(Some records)
■ ■ ■

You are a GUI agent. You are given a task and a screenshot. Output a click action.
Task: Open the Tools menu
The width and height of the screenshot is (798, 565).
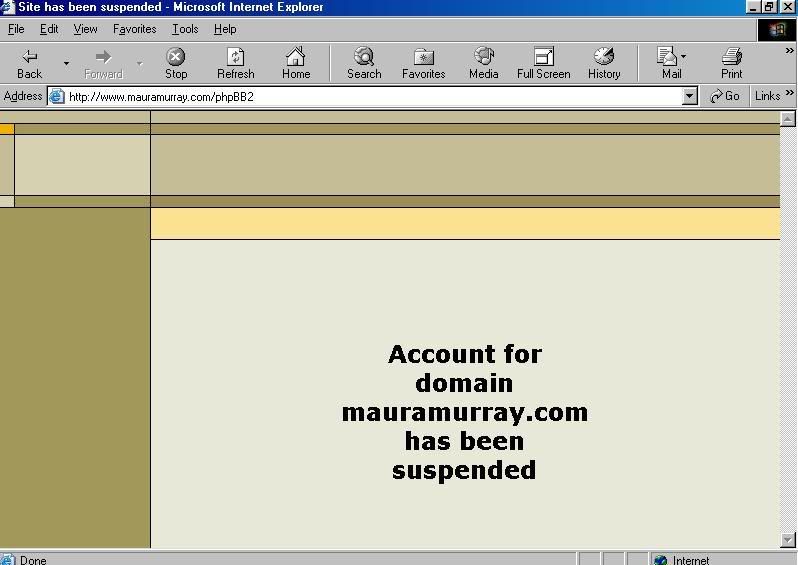click(x=185, y=29)
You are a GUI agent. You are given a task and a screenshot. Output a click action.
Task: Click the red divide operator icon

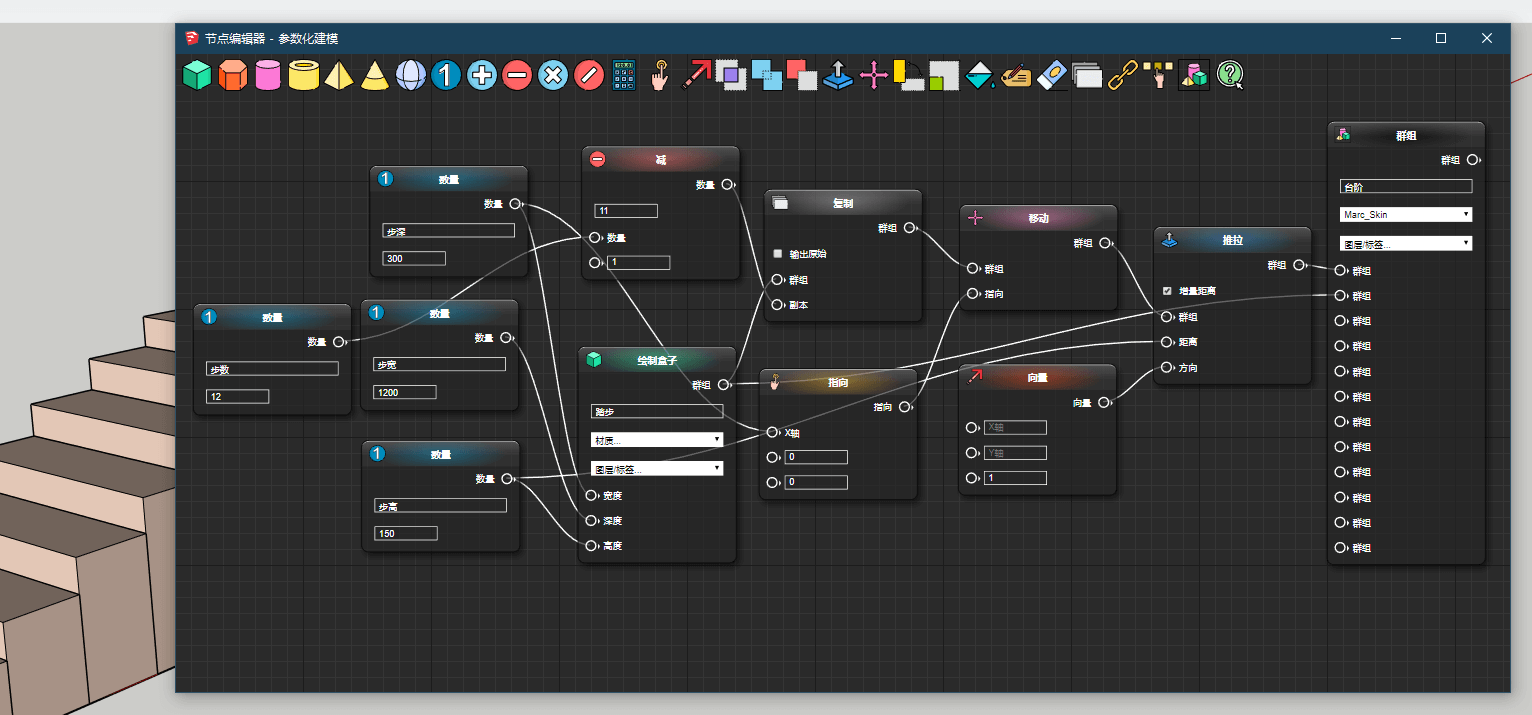[589, 75]
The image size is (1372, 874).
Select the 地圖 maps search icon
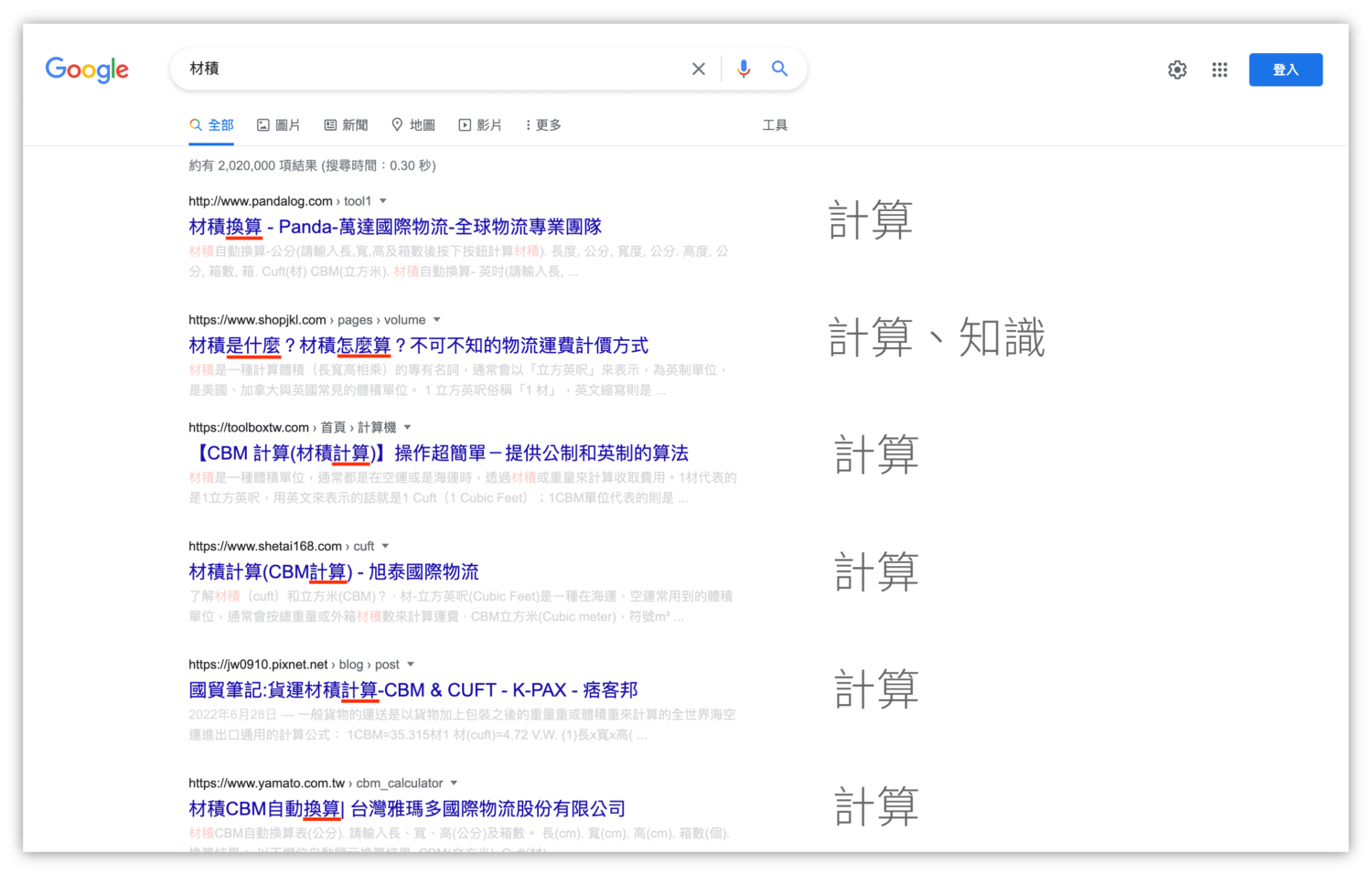[x=396, y=124]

■ ■ ■

__Given exercise__: Copy these lines word for word, omitting the pictures.

__Response__:
You are a GUI agent. You are given a task and a screenshot. Output a click action.
Task: Open the Tools menu
The width and height of the screenshot is (798, 565).
click(x=185, y=29)
You are a GUI agent. You are given a task and a screenshot. Output a click action.
Task: Click the red divide operator icon

[589, 75]
The image size is (1372, 874).
Select the 地圖 maps search icon
[x=396, y=124]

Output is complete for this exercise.